# Filter Help Please!



## Danny200 (Aug 8, 2008)

Hello i have braught 2 filters for my tank a few months ago but for some reason now they keep getting blocked up and stop working no water comes out of them and they dont suck anything anymore... i have to keep cleaning them every few days for them to work then say 2-5 days they blockup and dont work anymore... i dont know whats wrong any help? thanks

These are my filters:

Eheim Aquaball 180
Charterhouse Aquatics: Eheim Aquaball 180 Internal Filter

Eheim Biopower 240
Charterhouse Aquatics: Eheim Biopower 240 Internal Filter

My tank is also not very big its only about 60L so surely they should be enough specialy 2 of them to handle my tank? whats wrong? thank you

This is pictures of my tank


----------



## cobe (Nov 24, 2010)

have you got the white filter wool in tem? this will block non stop. are you over feeding?


----------



## Danny200 (Aug 8, 2008)

No i dont have any white wool in there just the basic sponges in the green one and filter media+ carbon and sponge in the other... but i do feed my fish alot as i like the food to fall to bottom for my bottom feeding fish to eat


----------



## cobe (Nov 24, 2010)

i see. they are normally trouble free? maybe as the tank settles and matures it may stop clogging...


----------



## Danny200 (Aug 8, 2008)

ummm i got the tank and its been active around november time and the filters i got in i think march time =/


----------



## cobe (Nov 24, 2010)

and their still clogging :/ it might be worth ugrading to a small external filter?


----------



## Danny200 (Aug 8, 2008)

yeah i know i dnno why they are doing it... ive tried an external filter befor but i didnt like them at all found them really hard to clean and it didnt do a very good job at all


----------



## Moogloo (Mar 15, 2010)

Overfeeding... you dont want the food to hit the bottom of the tank... get special sinking food for algae eaters and bottom feeders....

What fish have you got in there? They look horribly like cichlids.

I would take all the plants out, give your gravel a good clean, do a 50% waterchange at the same time, replant the plants (you shouldnt leave them in the pots, it will kill them eventually) and add the new water.
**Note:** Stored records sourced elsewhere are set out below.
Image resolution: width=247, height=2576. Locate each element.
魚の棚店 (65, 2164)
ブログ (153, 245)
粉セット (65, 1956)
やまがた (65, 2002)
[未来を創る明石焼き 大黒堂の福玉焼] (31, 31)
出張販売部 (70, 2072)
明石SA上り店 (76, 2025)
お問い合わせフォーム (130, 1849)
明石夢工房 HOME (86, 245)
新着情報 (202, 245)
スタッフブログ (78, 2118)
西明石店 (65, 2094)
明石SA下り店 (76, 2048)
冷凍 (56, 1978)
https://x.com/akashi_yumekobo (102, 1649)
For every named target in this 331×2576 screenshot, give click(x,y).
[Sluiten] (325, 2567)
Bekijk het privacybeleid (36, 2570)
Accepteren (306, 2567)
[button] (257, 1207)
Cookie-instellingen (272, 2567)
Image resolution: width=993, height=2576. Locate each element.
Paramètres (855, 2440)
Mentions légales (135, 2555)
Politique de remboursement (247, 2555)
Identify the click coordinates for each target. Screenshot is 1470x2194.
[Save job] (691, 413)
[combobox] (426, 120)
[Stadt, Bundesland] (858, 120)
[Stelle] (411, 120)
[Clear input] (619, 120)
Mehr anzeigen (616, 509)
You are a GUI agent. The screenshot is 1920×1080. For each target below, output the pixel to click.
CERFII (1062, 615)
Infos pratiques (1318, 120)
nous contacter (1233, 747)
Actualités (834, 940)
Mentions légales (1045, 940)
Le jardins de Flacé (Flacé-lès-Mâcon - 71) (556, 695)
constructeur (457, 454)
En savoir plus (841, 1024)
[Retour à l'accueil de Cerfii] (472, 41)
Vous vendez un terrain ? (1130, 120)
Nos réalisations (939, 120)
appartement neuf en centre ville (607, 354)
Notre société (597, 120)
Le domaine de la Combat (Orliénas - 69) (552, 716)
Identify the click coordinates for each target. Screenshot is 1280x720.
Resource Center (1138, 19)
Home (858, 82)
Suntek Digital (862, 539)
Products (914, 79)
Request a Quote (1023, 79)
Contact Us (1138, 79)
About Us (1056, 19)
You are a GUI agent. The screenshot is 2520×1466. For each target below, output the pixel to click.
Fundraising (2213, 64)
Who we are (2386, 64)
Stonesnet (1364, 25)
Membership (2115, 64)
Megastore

Feed once a day max if not every other day and only enough so your fish eat it in 1 minute.


----------



## MarcusF (May 9, 2010)

What Moogloo said. Plus the fact Cichlids are seriously messy fish in general, so that won't be helping either.


----------



## Danny200 (Aug 8, 2008)

im buying a new tank from ebay that comes with a external filter so im gona hope that may do the trick and yeah they are Cichlids... but i didnt use gravel for the plants in there its some kind of sand.. but its not it some aquarium planting mix... but maybe the sand could be a problem for my filters as well?


----------



## rum&coke (Apr 19, 2009)

Sand can damage the filter impellers


----------